The inauguration is on 20 January. Join the protests to Dump Trump, called by Stand Up to Racism. London: 6pm at the US Embassy. Protests will also take place in many other cities across Britain — and the world.

Convoy rides again

Stand Up to Racism is organising a winter convoy to France on Saturday 10 December to show solidarity with refugees. Those in the refugee camp in Calais have seen their homes demolished and face racism from Marine Le Pen and the Front National. SUTR calls for these refugees to be let into Britain.

SUTR is encouraging activists to raise money in workplaces, universities and communities to take over to refugee camps in France on 10 December. On the day in Calais there will be a meeting with volunteers on the ground, refugees, and anti-racists in France. Activists will also be helping out in the distribution centres.

All roads lead to M18

Theresa May is due to trigger the Brexit negotiations by the end of May 2017. Meanwhile, Trump will be officially installed as president and his mate Nigel Farage will be trying to revive his career. Building the anti-racist movement is key. Stand Up to Racism has called a national demonstration on Saturday 18 March to say:

» Refugees welcome
» Black Lives Matter
» No to racism, Islamophobia, antisemitism and fascism

For more details go to

Loving us to death

Chancellor Phillip Hammond’s Autumn Statement had a “we’re helping people out” polish but underneath was a commitment to £3.5 billion of austerity already planned.

This is despite admitting that the cuts so far will not hit the targets the previous chancellor had set.

Housing win

The Tories have ditched the planned rent hike for council tenants, known as “Pay to Stay”. The measure would have hit thousands of people in areas where commercial rents have risen in recent years.

The rest of the Housing Act is still being pushed through, so the fight is on to defend council housing, call for rent controls and demand social housing with secure tenancies.

Italy affects euro fate

As we went to press a political crisis is developing in Italy centred around a referendum on constitutional reform set to take place on 4 December.

If prime minister Matteo Renzi, who is campaigning for a yes vote, loses the referendum, he will be in trouble (see David Cameron for more details).
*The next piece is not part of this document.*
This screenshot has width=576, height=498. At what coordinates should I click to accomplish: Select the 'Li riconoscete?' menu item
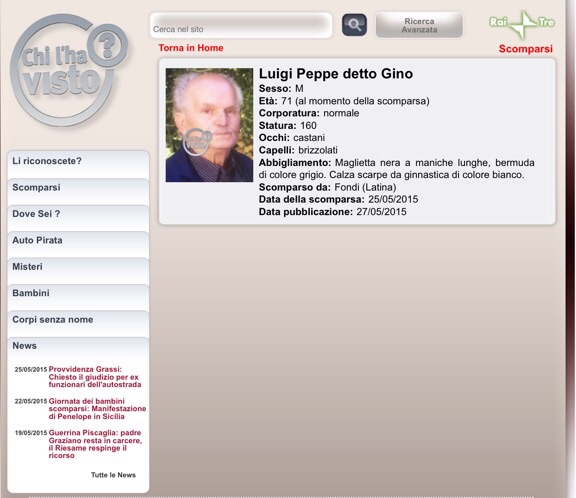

Wolfgang Munchau writes in the Financial Times that a no vote would “raise questions of Italy’s participation in the eurozone”. GDP per capita in Italy is 3.8 percent below what it was when the euro was launched.

All three opposition parties support leaving the euro. Munchau comments, “On December 5, Europe could wake up to an immediate threat of disintegration.”

Lots and lots of Trots

Last month 20,000 people came to the largest left rally in Argentina for 30 years. Factory workers, university students, teachers, nurses and families attended the rally called by the Left and Workers’ Front (FIT in Spanish), an electoral alliance of far-left organisations, which has achieved strong results in regional elections. Speakers denounced Trump’s election.